Transitioning from Batch to Continuous API Crystallization to Establish a More Scalable Means to Kinetically Control the Purging of a Co-Precipitating Impurity

In this presentation, APC discuss the application of continuous crystallization to control drug substance purity and crystal form in the isolation of Genentech’s JAK1 inhibitor, GDC-4379 (Morris et al., 2022). Motivated by challenges encountered with the reliable purging of a regioisomer impurity in production-scale batch recrystallizations of crude GDC-4379, the adaptation of this impurity purging recrystallization to a continuous mixed suspension, mixed product removal (MSMPR) crystallizer enabled superior kinetic rejection of the regioisomer (97.9%) in comparison to the batch operation (32.4%). Furthermore, by operating the MSMPR crystallizer at sufficient water content and temperature, the ability to selectively crystallize the required hydrate form A of GDC-4379 for the active pharmaceutical ingredient (API) directly from the solvent system of the impurity purging recrystallization (DMSO/MeOH) was confirmed.

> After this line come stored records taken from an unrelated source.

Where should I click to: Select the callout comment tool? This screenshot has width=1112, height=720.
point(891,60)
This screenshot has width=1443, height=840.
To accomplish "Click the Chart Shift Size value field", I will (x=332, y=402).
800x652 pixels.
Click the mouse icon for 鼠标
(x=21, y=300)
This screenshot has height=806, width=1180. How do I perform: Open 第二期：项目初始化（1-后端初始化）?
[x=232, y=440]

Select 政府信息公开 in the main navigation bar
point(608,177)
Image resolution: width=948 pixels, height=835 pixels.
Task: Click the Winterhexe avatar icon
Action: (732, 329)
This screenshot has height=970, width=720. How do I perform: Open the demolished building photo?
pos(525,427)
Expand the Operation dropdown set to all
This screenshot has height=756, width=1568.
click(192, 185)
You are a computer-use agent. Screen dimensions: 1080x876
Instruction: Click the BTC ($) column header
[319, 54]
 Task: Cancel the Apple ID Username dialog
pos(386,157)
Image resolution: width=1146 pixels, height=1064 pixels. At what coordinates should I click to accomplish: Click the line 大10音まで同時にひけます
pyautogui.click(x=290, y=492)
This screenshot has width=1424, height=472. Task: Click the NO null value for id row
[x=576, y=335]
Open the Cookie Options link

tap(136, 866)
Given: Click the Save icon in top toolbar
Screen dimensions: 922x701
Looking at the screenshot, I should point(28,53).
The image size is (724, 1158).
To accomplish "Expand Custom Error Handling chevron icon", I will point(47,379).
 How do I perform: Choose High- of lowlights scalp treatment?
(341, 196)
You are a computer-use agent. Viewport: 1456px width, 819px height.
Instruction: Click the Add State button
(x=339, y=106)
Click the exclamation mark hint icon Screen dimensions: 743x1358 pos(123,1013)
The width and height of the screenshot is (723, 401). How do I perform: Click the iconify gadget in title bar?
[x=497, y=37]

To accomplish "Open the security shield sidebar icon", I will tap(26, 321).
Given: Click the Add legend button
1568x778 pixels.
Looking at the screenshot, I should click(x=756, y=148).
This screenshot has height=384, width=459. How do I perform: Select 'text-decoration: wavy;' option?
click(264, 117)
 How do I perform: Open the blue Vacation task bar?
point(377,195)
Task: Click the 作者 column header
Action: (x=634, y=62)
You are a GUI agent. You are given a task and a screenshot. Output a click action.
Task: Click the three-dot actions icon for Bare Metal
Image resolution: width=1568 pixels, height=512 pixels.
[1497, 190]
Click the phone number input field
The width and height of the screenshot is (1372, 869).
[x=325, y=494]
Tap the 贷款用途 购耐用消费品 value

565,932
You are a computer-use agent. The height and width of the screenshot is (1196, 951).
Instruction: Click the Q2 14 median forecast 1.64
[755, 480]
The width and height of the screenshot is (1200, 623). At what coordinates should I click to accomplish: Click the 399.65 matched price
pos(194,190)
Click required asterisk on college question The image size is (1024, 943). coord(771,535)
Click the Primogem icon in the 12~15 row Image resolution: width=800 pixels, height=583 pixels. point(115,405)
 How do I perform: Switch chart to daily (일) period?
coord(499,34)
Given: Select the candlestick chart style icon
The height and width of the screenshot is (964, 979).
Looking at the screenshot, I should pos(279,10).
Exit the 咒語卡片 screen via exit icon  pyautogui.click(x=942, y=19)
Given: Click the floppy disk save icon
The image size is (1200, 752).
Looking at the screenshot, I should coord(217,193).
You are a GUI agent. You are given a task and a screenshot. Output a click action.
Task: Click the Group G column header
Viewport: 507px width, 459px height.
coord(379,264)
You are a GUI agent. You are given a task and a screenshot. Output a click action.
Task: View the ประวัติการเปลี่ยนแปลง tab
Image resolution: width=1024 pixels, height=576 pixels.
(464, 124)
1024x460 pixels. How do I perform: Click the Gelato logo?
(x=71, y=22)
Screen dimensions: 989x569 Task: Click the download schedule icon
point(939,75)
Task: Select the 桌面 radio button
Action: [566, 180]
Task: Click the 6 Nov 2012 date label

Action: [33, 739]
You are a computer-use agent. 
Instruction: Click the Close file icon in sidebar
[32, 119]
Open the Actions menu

The results of the development effort provided proof of concept that a continuous crystallization process could achieve the regioisomer purge and API form control requirements of the GDC-4379 drug substance and provide a more scalable and streamlined alternative to the two-step batch recrystallization process used in production.

References

Morris, G., Keogh, A.P., Farid, U., Stumpf, A., 2022. Development of an impurity and hydrate form controlling continuous crystallization to telescope a two-step batch recrystallization in the GDC-4379 drug substance process. Chem. Eng. Res. Des. 183, 608–622. https://doi.org/10.1016/j.cherd.2022.02.022

Biography

Brian Glennon is a Professor of Chemical Engineering in University College Dublin (UCD) and co-founder of APC and VLE Therapeutics. He holds a BE and PhD in Chemical Engineering from UCD. Prior to joining UCD, he worked with Merck in Ireland. Since joining UCD in 1995, his research interests have focused on pharmaceutical process engineering, with particular emphasis on crystallization, bioprocess design and continuous manufacturing. In his role as Chief Technology Officer in APC and VLE, he leads the internal research programmes and is charged with driving innovation across both organisations.